Community is vital to a functioning, successful education environment. When everyone feels as if they are part of the community, they are more involved and committed to the success of the school. From a student’s perspective, a sense of community helps form their identity; students who are applying to American Hebrew Academy, for example, do so because they want to discover and refine who they are within a like-minded community.
Everyone wants to belong to something and feel that their needs will be met, whether they are social, emotional, or educational. And in many cases, when a student feels like they are an important and valued part of the community, they remain committed for life.
Community and Leadership
So what does all of this talk about community have to do with leadership? Well, studies show that strong communities foster strong leadership. In fact, one of the hallmarks of a functioning community is a sense of shared leadership, with many diverse perspectives and voices contributing to the running of the community.
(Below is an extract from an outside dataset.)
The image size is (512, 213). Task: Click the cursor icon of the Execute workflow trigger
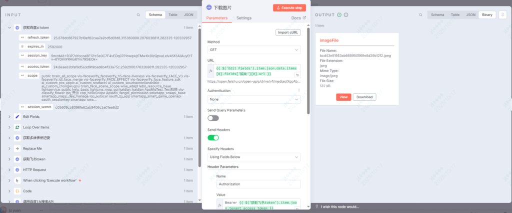click(18, 180)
In the educational realm, this means allowing students to have a voice in the issues that affect them, and giving them opportunities to engage in initiatives designed to improve the school community. By modeling processes for change and governance, rallying support from stakeholders, and listening to diverse perspectives, you show students what leadership really is, and help them develop the skills and confidence necessary to lead in their own lives.
As you evaluate educational options for your child, pay close attention to discussions of community. Most schools will tout the leadership opportunities for students through sports, student government, and other extracurricular activities, but ask questions about how the school fosters a sense of community.
For example, ask:
- What opportunities are there for feedback and discussion about the curriculum and other aspects of the school, for both parents and students?
- Are parents invited to sit on boards or committees? What type of student representation is there?
- How do you foster community among students? Are there events, service projects, etc. that allow them to stretch out of their comfort zones and be a part of the community?
- What role does the school play in the larger community? Do you conduct outreach, or encourage students to extend their leadership building beyond the confines of campus?
By asking questions to get a sense of the school community before you enroll your child, you can find an environment that will help foster your child’s leadership skills while also creating a sense of belonging for the entire family. Community may only be a piece of the leadership puzzle, but it’s an important one, so don’t overlook this important consideration.